For decades, especially as a result of George Kennedy’s relentless scholarship and teaching, rhetoric has percolated among some New Testament scholars and therefore creeps into preaching and teaching in local churches.
Ben Witherington has spent his life reading the NT in light of Kennedy’s theories of rhetoric, and alongside has developed some of his own theories.
In the wake of Kennedy is Baylor’s Mikeal Parsons, author with Michael Martin of a new book that I recommend for anyone who wants to grasp what rhetoric in the 1st Century world involved. It is called Ancient Rhetoric and the New Testament. Here’s an opening to whet your appetite to buy and read this book:
Literacy in the ancient Graeco-Roman world was inextricably bound to the theory and practice of rhetoric. It is conventional to speak of a tripartite educational system from Homeric times to its fullest expression in the Hellenistic period and beyond into late antiquity. At the primary level, (mostly) boys and (some) girls, ages roughly seven to eleven and presumably mostly of elite status (with an occasional slave or middling-class individual), learned their alphabets, copied lists and short passages (which they could not read), and learned to write their names, all activities aimed at acquiring some basic literary competence and improving handwriting. At the secondary level, aristocratic boys and (fewer) girls, roughly aged eleven to fifteen, continued to practice handwriting, often copying lists “made up of names of gods, Homeric heroes and even philosophers, [which] also supplied students with cultural knowledge.” But now the student began reading, especially Homer and the Greek poets. Study of grammar, noun declensions, inflection (running a sentence or saying through all the cases and numbers), culminated in elementary composition, which might include letters to parents. The third and tertiary level of rhetorical education in the ancient world was populated by an ever-dwindling number of students, now composed almost entirely of the male elite, who were in their mid- to late teens (fifteen to nineteen). The aim now was to prepare orators for declamation and a public life in the court system or politics, or both. The rhetorical handbooks attributed to luminaries such as Cicero and Quintilian were aimed at this last level of declamation.

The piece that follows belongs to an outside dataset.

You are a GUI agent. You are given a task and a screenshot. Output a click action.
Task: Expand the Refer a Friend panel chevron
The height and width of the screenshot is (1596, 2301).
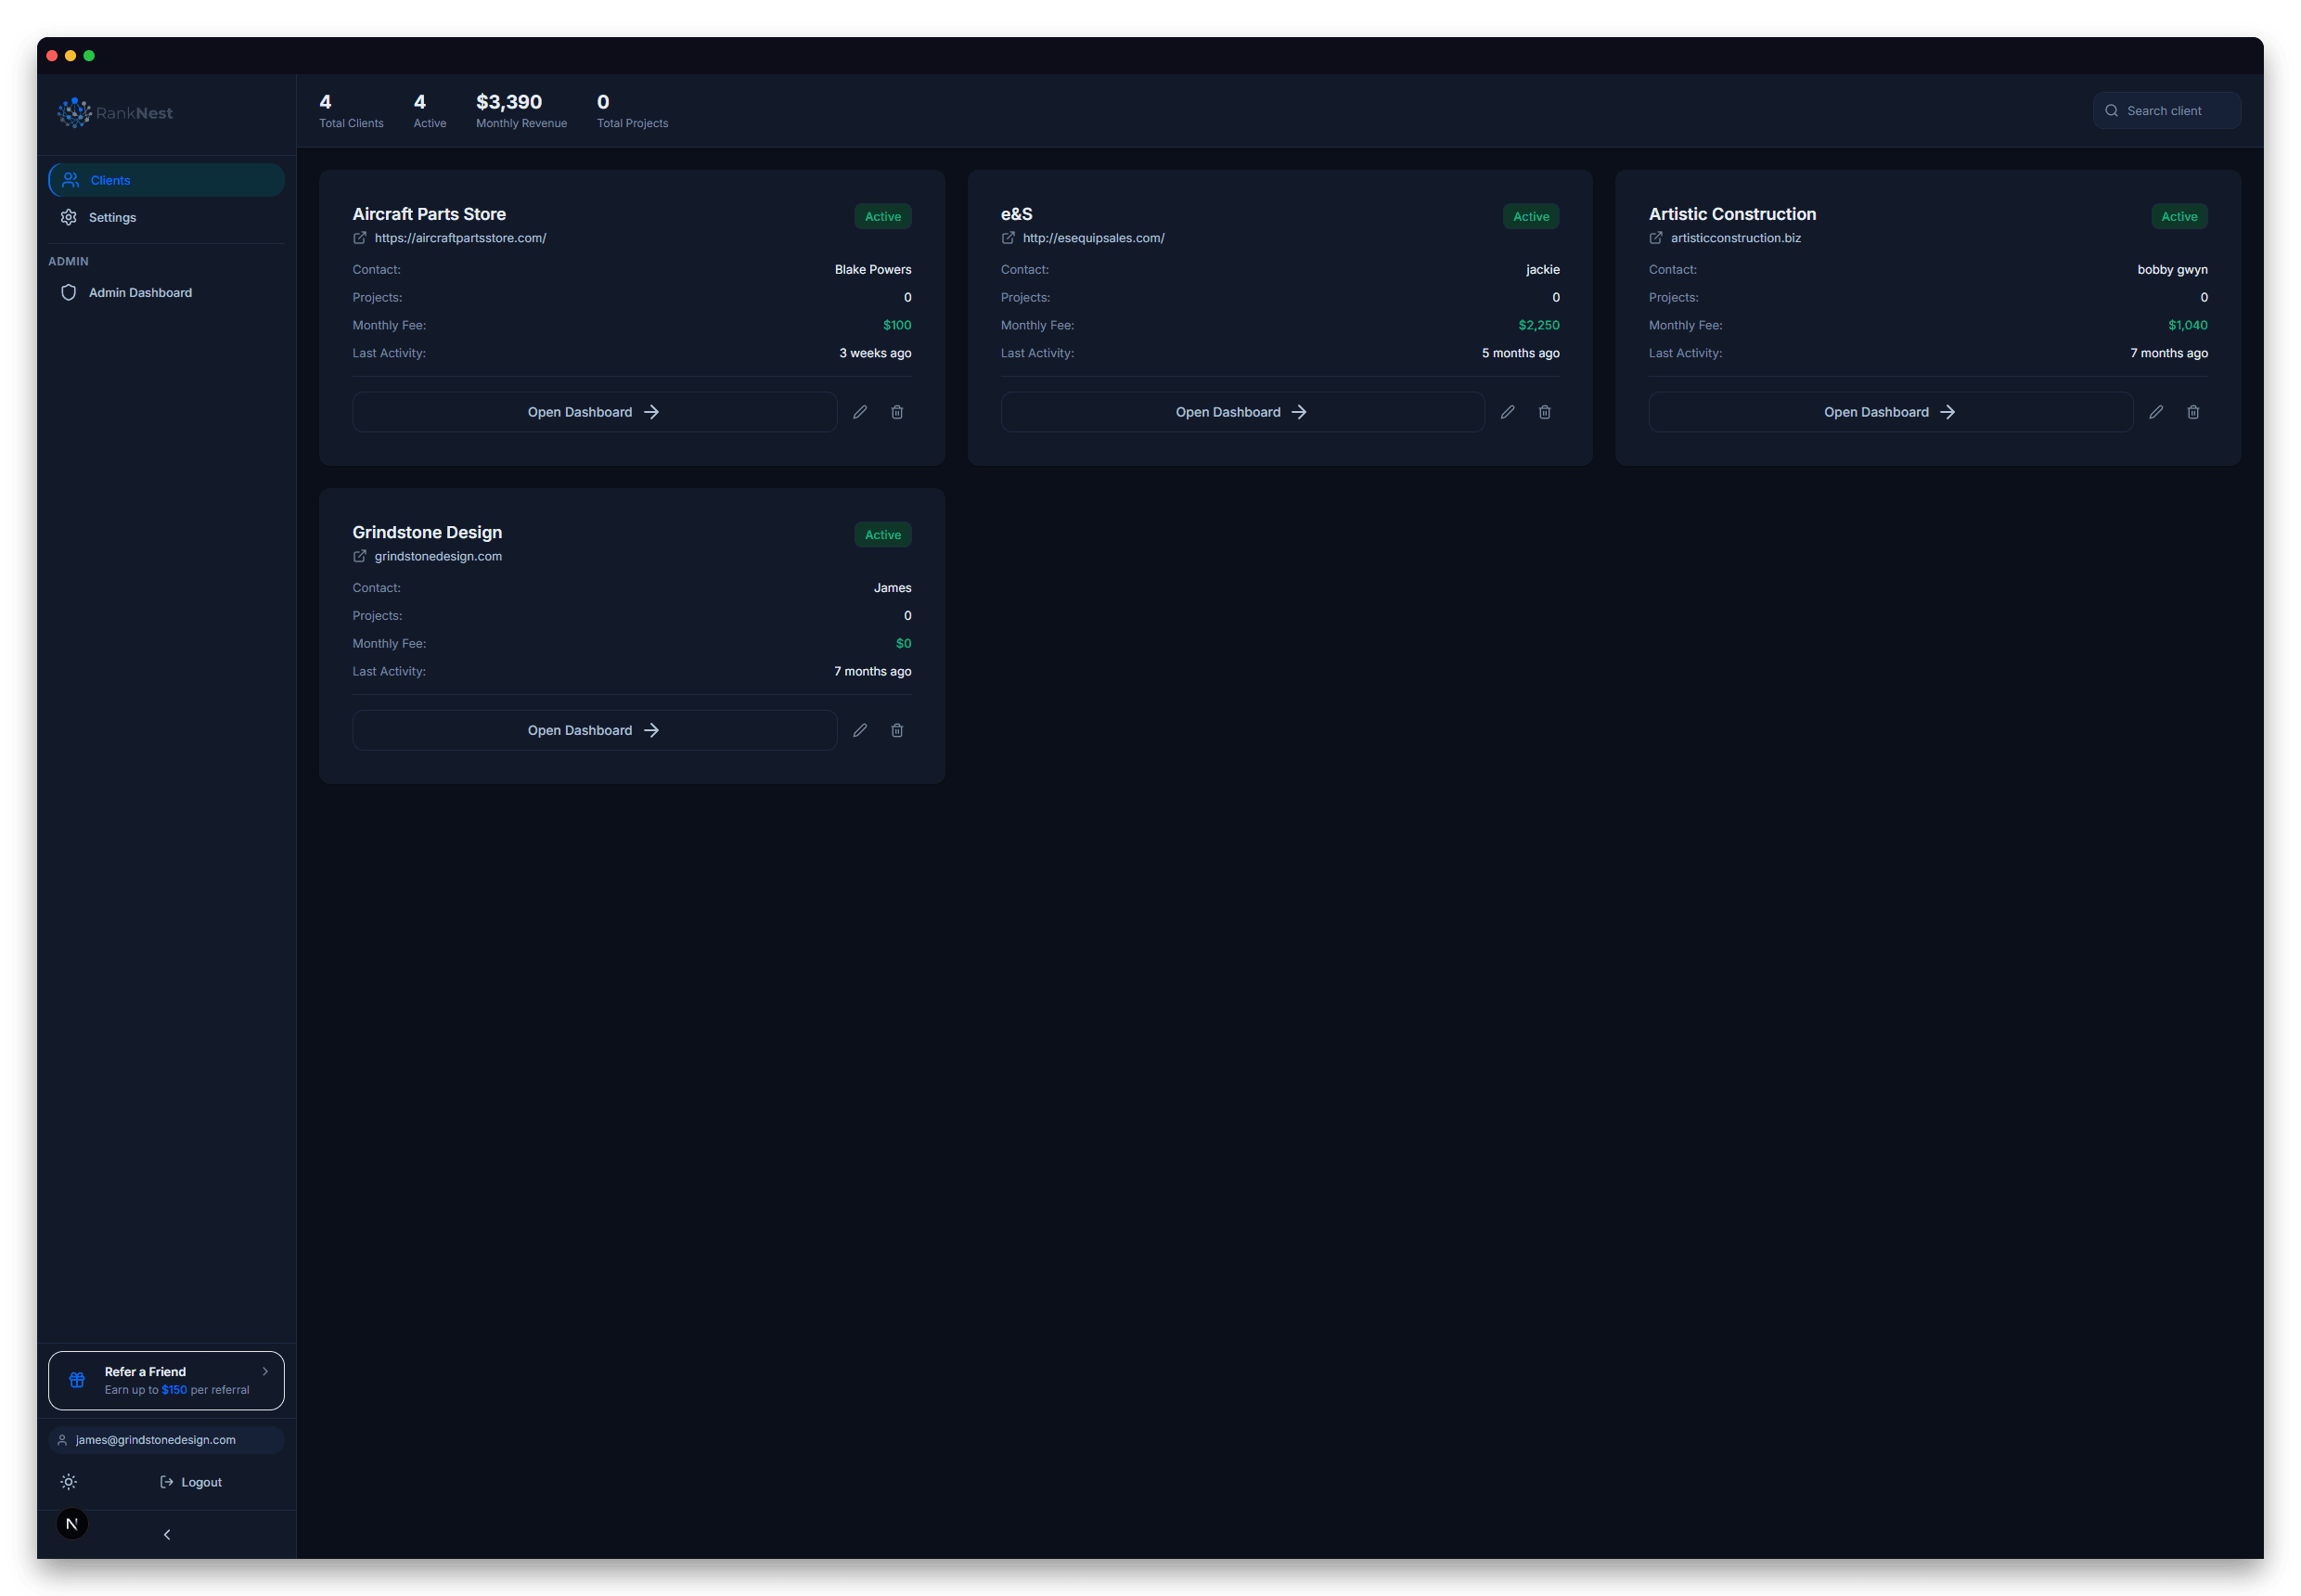[265, 1371]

Until recently, it was thought that these levels were idealized into uniformly discrete and self-contained units (in separate classrooms, if not separate spaces entirely). Raffaella Cribiore and others, working especially with the material remains (tablets, ostraca, papyri) of actual classroom activities, have demonstrated a fluidity in what, when, and how students learned. The implementation of the tripartite educational system varied from locale to locale.
What Parsons focused on was a kind of textbook that gave rise to standard and common approaches to speeches and writing: the progymnasmata.
Within this fluid structure, students would encounter the preliminary exercises, the progymnasmata, intended to facilitate the transition between the study of grammar and the engagement of rhetoric proper. Typically, these exercises were associated with the beginning of the tertiary level of education, though it is quite possible that the exercises were introduced at some point during the secondary level, and given what we now know of the fluidity of the educational system, the exact location of the exercises in the system might be viewed as somewhat irrelevant. After all, when the orator Quintilian was asked when a student should be sent to the rhetor, he responded “When he is fit!” (Inst. 2.1.7).
The progymnasmata were “handbooks that outlined preliminary exercises’ designed to introduce students who had completed basic grammar and literary studies to the fundamentals of rhetoric that they would then put to use in composing speeches and prose.” As such, these graded series of exercises were probably intended to facilitate the transition from grammar school to the more advanced study of rhetoric. Four of these progymnasmata from the first to fifth centuries CE, have survived. What is important about these writings is that some of the exercises in the progymnasmata are clearly intended to embrace both written and oral forms of communication. The epigraph by Theon at the beginning of this chapter makes that point clear: “Training in the exercises is absolutely necessary, not only for those who are going to be orators, but also if anyone wishes to practice the art of poets or prose-writers, or any other writers. These things are, in effect, the foundation of every form of discourse” (Prog. 70.24-30).
I am unsure NT authors had this kind of education and that they were using such handbooks, but what they did was absorbed and what they absorbed in part came from this Greek and Roman tradition.
All of that is to say that a New Testament writer could gain familiarity with and competence in a progymnastic form through any number of means (all of which are complementary and not necessarily exclusive of the others—but none of which is requisite for the correspondences we may see). Rhetoric, as they say, was “in the air,” and some of the air breathed by early Christian writers may well have been in the schoolrooms of the progymnasmatists. Our accounts of correspondence assume from the beginning the possibility of all of these factors, and the certainty of none.